▸ WHAT TO WORK ON:
Using the records below, copy every line that holds the string "each".

▸ DATA:

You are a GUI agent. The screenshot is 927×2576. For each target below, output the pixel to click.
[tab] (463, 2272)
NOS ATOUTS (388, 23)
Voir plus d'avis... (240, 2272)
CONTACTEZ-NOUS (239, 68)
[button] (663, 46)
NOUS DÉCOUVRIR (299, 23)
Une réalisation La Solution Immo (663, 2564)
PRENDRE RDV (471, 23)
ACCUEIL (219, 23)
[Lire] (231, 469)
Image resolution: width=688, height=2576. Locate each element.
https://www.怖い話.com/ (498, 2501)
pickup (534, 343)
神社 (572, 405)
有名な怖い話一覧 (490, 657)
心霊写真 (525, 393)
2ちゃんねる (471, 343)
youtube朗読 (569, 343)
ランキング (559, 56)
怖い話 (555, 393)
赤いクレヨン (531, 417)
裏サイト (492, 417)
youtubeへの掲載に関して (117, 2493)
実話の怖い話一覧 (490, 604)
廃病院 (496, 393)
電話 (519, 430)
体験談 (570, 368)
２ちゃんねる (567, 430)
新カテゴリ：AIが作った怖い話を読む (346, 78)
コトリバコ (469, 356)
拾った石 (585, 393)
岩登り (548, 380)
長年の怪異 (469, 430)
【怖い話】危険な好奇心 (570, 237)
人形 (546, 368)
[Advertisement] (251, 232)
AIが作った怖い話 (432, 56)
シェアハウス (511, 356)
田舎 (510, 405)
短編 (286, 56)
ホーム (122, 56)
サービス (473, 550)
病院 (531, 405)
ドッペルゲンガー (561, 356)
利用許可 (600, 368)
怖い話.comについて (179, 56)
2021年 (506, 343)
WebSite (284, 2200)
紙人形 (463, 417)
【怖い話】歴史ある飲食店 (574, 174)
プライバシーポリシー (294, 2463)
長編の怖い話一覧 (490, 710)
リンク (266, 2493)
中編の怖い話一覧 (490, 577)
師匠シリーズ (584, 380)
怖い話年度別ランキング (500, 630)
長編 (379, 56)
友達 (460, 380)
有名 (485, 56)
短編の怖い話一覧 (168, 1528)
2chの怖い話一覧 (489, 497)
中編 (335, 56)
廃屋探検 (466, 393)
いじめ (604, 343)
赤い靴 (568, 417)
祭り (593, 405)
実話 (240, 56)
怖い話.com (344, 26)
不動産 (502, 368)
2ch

▸ THE COMPLETED TASK:
You are a GUI agent. The screenshot is 927×2576. For each target below, output the pixel to click.
Image resolution: width=688, height=2576. Locate each element.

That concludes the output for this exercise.